**RECORDS FOR PROCESSING:**
^^^^^^^^^^^^^^^^
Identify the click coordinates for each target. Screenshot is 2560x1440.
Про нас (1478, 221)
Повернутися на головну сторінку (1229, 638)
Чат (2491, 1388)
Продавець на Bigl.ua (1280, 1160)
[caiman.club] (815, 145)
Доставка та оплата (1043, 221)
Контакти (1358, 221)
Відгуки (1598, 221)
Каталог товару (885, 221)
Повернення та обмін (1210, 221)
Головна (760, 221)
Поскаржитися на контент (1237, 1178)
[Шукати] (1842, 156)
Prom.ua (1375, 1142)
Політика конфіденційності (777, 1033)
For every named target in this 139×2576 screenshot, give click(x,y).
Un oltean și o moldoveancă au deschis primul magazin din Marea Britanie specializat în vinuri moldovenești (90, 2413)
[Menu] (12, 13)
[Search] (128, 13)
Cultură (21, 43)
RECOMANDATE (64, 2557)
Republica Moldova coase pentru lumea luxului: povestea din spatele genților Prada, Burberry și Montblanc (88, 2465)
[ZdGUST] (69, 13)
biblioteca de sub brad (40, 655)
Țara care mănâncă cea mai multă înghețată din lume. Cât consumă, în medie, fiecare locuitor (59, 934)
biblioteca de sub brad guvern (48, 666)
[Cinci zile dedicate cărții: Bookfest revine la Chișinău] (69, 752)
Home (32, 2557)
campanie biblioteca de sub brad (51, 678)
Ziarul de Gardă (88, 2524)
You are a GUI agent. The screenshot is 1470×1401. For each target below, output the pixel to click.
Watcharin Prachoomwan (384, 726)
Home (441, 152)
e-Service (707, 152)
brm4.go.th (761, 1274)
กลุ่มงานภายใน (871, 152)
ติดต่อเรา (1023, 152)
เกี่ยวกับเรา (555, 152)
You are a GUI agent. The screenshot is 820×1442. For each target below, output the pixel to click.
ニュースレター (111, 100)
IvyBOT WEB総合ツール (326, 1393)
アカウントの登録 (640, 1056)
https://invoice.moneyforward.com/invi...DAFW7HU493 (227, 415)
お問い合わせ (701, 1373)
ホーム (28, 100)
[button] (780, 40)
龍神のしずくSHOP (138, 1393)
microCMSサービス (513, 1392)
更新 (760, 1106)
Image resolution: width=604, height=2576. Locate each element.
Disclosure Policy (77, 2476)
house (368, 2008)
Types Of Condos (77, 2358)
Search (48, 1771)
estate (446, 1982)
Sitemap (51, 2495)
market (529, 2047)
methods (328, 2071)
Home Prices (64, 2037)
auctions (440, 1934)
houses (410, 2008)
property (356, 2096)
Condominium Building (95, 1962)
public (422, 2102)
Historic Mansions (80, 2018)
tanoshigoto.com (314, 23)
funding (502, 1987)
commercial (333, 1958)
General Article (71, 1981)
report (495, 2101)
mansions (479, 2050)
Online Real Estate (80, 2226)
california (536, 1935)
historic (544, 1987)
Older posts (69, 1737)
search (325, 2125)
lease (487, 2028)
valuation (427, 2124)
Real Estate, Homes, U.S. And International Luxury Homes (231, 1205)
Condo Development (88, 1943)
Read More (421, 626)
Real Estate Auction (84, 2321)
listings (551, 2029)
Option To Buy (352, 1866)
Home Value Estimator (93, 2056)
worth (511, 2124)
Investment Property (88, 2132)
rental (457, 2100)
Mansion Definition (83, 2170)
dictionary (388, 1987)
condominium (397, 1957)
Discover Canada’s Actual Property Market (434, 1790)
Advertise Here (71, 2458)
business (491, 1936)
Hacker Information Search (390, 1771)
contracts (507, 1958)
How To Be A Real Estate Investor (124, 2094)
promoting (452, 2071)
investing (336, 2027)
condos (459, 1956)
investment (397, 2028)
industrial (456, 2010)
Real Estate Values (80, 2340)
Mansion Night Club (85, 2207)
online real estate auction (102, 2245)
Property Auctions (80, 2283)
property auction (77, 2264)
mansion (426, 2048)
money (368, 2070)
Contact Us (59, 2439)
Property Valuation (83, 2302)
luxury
^^^^^^^^^^^^^^^^
**WHAT YOU WILL DO:** Starting at the first line of the entries above, please extract each line up to and including the line with "Головна (760, 221)", unchanged, and add nothing.

**RESPONSE TO THE TASK:**
Identify the click coordinates for each target. Screenshot is 2560x1440.
Про нас (1478, 221)
Повернутися на головну сторінку (1229, 638)
Чат (2491, 1388)
Продавець на Bigl.ua (1280, 1160)
[caiman.club] (815, 145)
Доставка та оплата (1043, 221)
Контакти (1358, 221)
Відгуки (1598, 221)
Каталог товару (885, 221)
Повернення та обмін (1210, 221)
Головна (760, 221)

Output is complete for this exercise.